Multimodal Diffusion Bridge with Attention-Based SAR Fusion for Satellite Image Cloud Removal
Yuyang Hu, Suhas Lohit, Ulugbek S. Kamilov, Tim K. Marks
TL;DR
This work addresses cloud removal in optical satellite imagery by formulating it as a diffusion-bridge problem conditioned on aligned SAR data. The core approach, DB-CR, introduces a multimodal diffusion bridge with a two-branch SAR–optical backbone and cross-modal attention to fuse structural SAR information with spectral optical details, enabling stable, high-fidelity restoration. Experimental results on SEN12MS-CR demonstrate state-of-the-art distortion and perceptual quality with competitive computational efficiency, and ablations highlight the importance of the diffusion-bridge training and fusion components. The proposed diffusion-bridge framework and multimodal fusion strategy offer a practical, robust solution for cloud removal with controllable inference and strong potential for deployment in remote sensing workflows.
Abstract
Deep learning has achieved some success in addressing the challenge of cloud removal in optical satellite images, by fusing with synthetic aperture radar (SAR) images. Recently, diffusion models have emerged as powerful tools for cloud removal, delivering higher-quality estimation by sampling from cloud-free distributions, compared to earlier methods.

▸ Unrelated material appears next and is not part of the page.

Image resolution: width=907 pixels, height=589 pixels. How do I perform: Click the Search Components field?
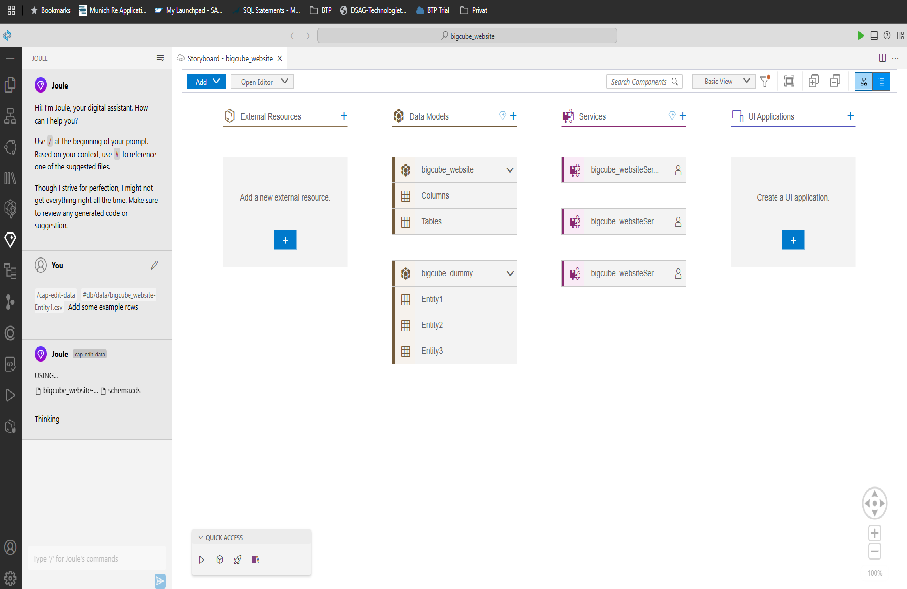[644, 82]
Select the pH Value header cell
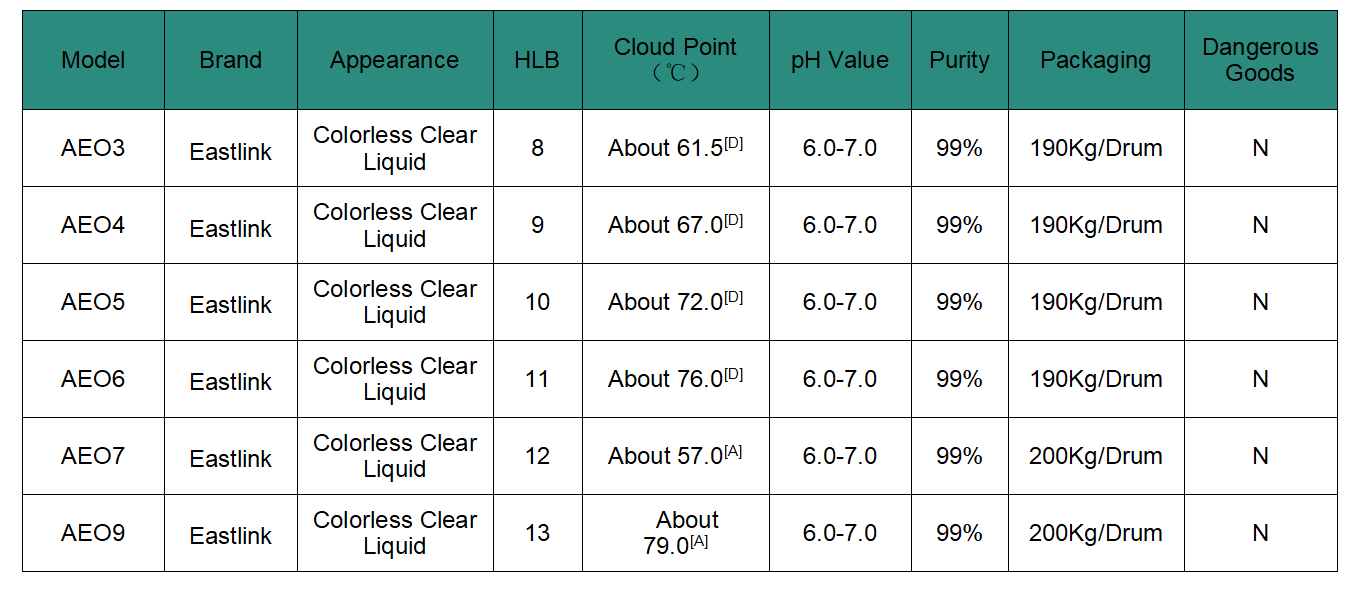The height and width of the screenshot is (593, 1359). (x=840, y=60)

However, diffusion models initiate sampling from pure Gaussian noise, which complicates the sampling trajectory and results in suboptimal performance. Also, current methods fall short in effectively fusing SAR and optical data. To address these limitations, we propose Diffusion Bridges for Cloud Removal, DB-CR, which directly bridges between the cloudy and cloud-free image distributions. In addition, we propose a novel multimodal diffusion bridge architecture with a two-branch backbone for multimodal image restoration, incorporating an efficient backbone and dedicated cross-modality fusion blocks to effectively extract and fuse features from synthetic aperture radar (SAR) and optical images. By formulating cloud removal as a diffusion-bridge problem and leveraging this tailored architecture, DB-CR achieves high-fidelity results while being computationally efficient. We evaluated DB-CR on the SEN12MS-CR cloud-removal dataset, demonstrating that it achieves state-of-the-art results.